Alle Antworten auf das, was mit uns zu tun hat, liegen in uns selbst. Sie offenbaren sich dann, wenn es an der Zeit ist.

Mit Ratschlägen wollen wir schnelle Lösungen für andere konstruieren, aus unserem persönlichen Erfahrungsschatz heraus. Die Erfahrung sagt: Es macht keinen Sinn. Es macht Sinn, anstatt zu ratschlagen, zuzuhören. Einfach da zu sein, auch wenn wir das Fühlen und Denken des Anderen für uns selbst nicht nachvollziehen können. Ohne beleidigt zu sein, dass der Andere nicht macht, was wir ihm sagen. Er kann es nicht. Er muss es auch nicht können. Er kann das, was er kann - mit den Informationen, die er zu genau diesem Zeitpunkt hat, als der Mensch, der er zu diesem Moment in der Zeit ist.
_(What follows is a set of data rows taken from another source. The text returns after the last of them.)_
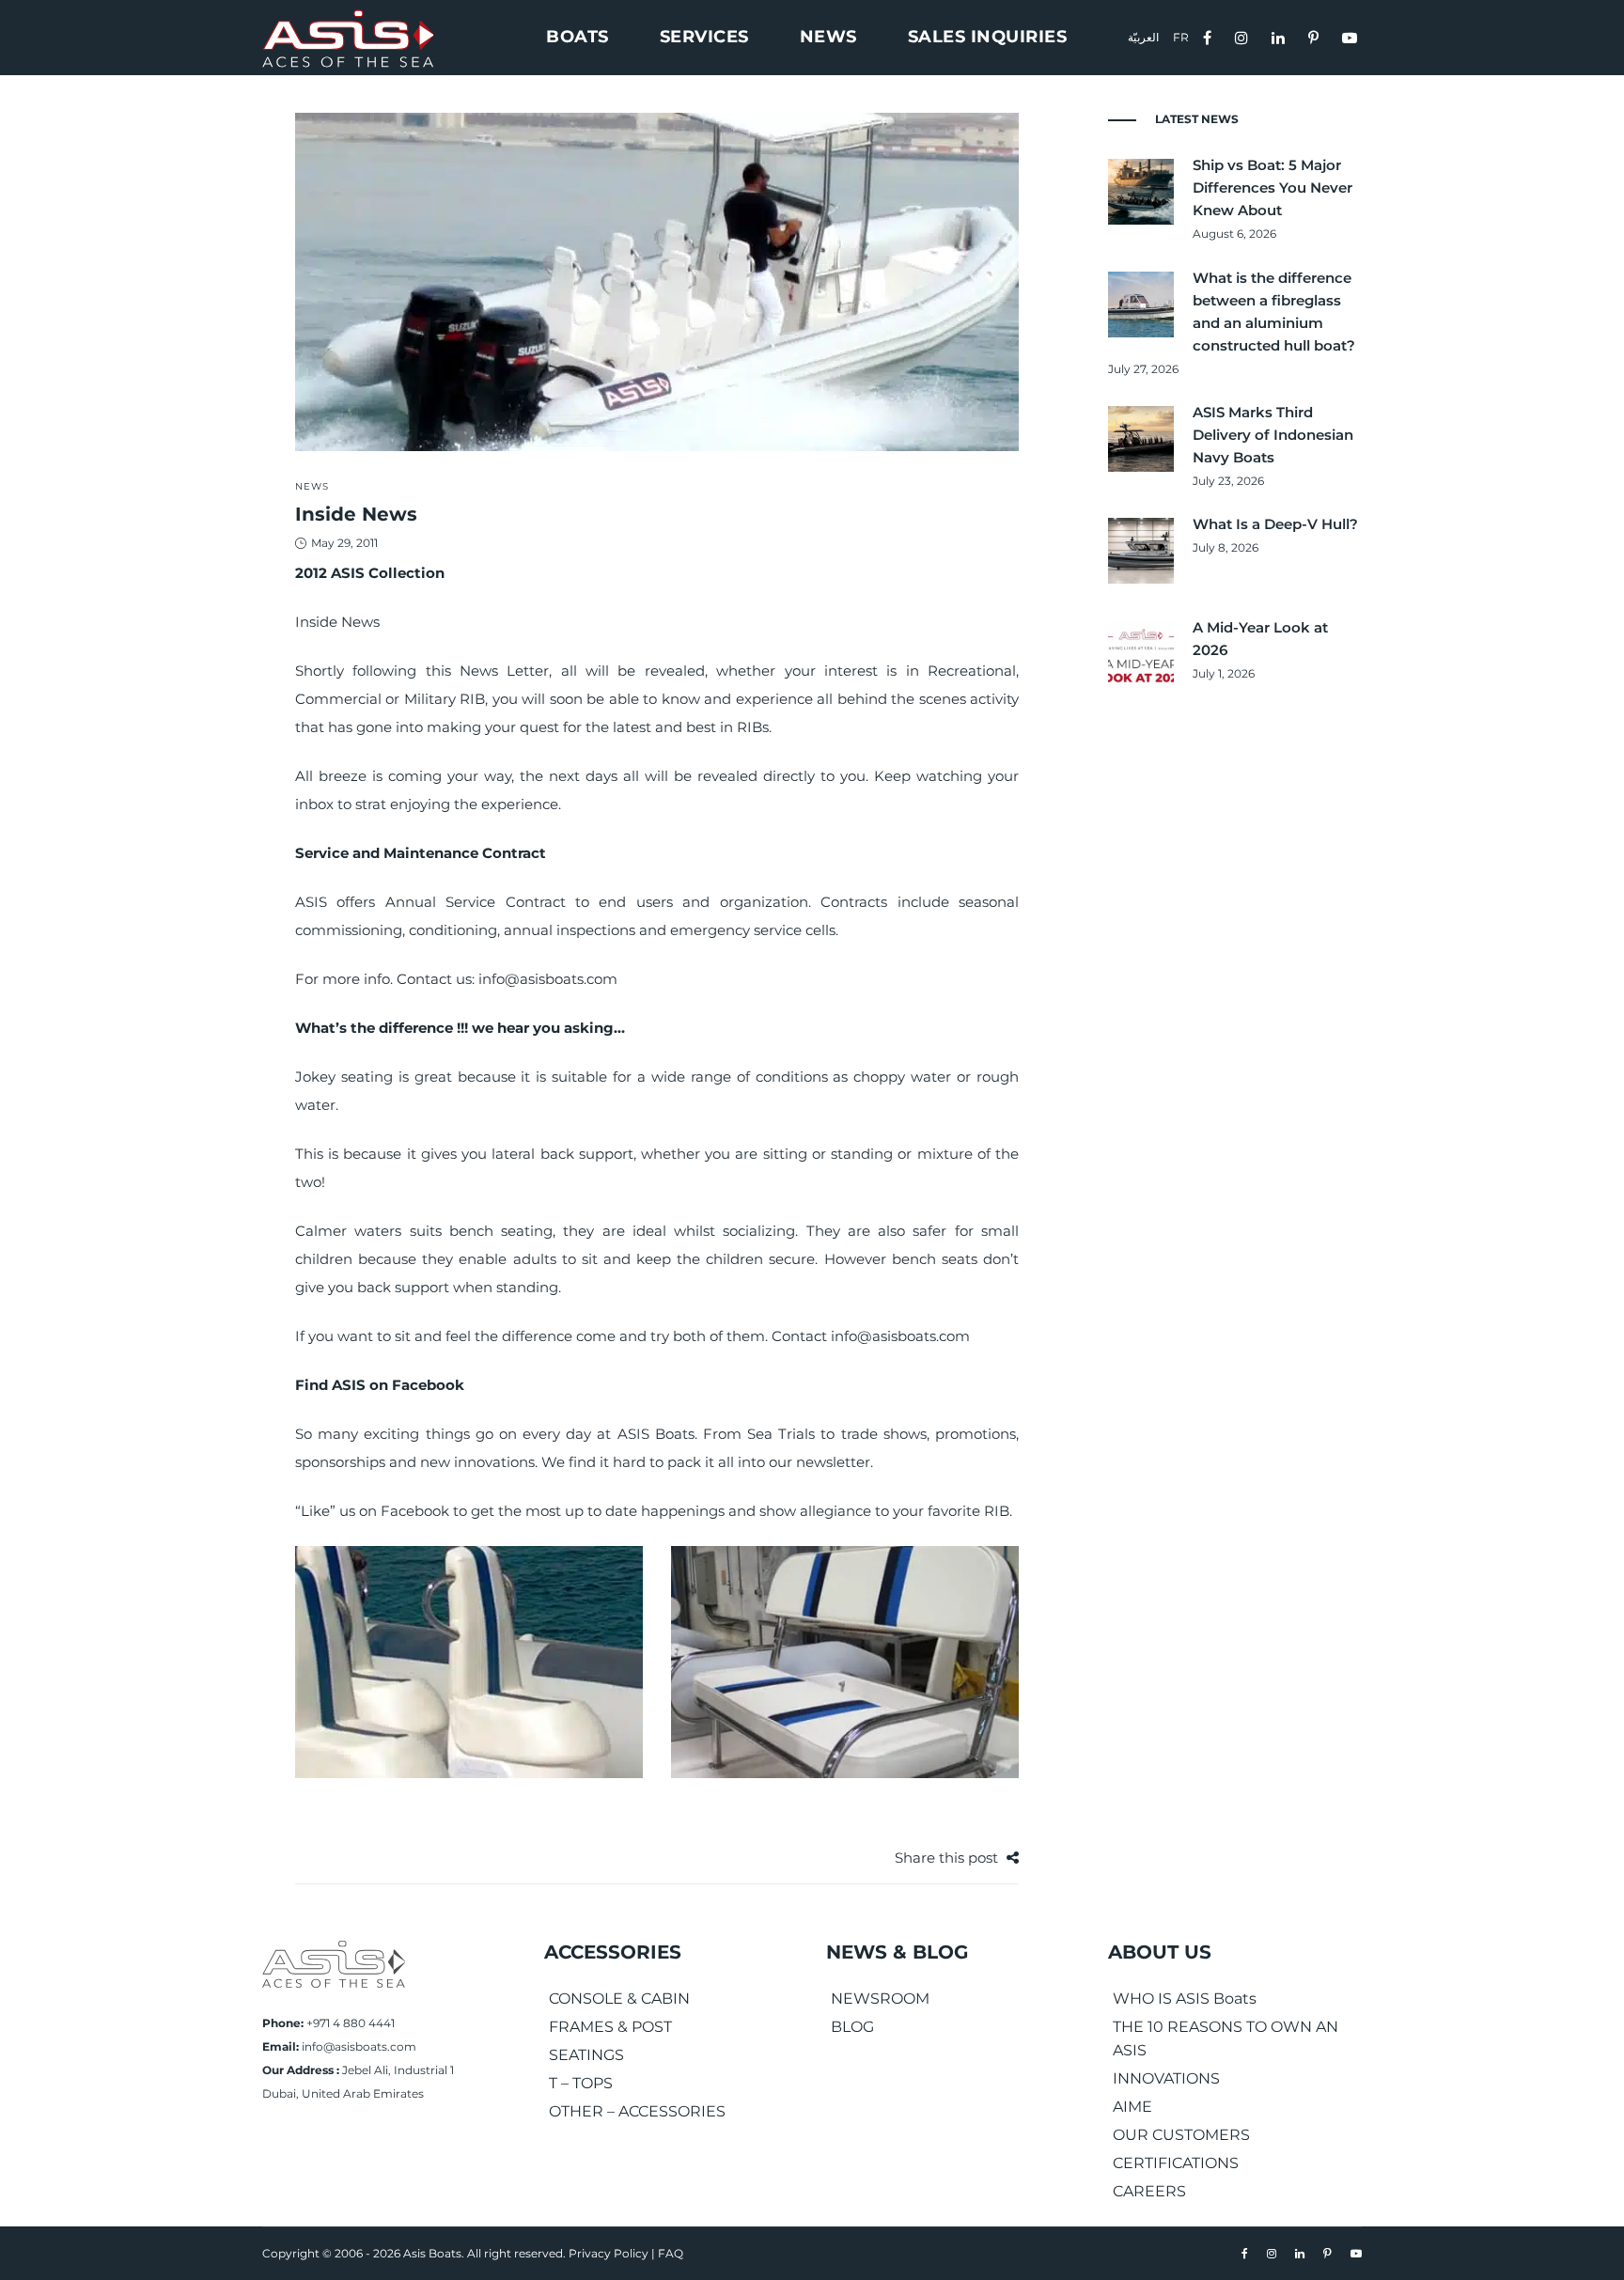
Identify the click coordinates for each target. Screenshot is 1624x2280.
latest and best (664, 727)
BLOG (852, 2027)
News (312, 486)
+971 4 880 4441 (350, 2023)
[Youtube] (1352, 36)
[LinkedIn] (1280, 36)
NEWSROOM (880, 1998)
Einander achten, einander wohlwollend zuhören und einander trösten, das öffnet Herzen.

Das Trösten haben viele Menschen verlernt. Trösten bedeutet: Sich wirklich um ein Verstehen des anderen zu bemühen und das Eigene herauszulassen, sich dem Anderen aufmerksam zuzuwenden, ihn ernst zu nehmen und in seinem Leid anzunehmen. Das ist viel anstengender und zeitintensiver als ein guter Ratschlag oder ein: Du musst nicht ... Das dauert länger als einen Moment und es bedeutet wirkliches Interesse am Mitmenschen und es bedeutet, das Eigene nicht mit dem Fremden zu vermischen. Es bedeutet, dem Anderen sein Anderssein zu lassen, auch wenn wir es für uns nicht begreifen können und es gern anders hätten.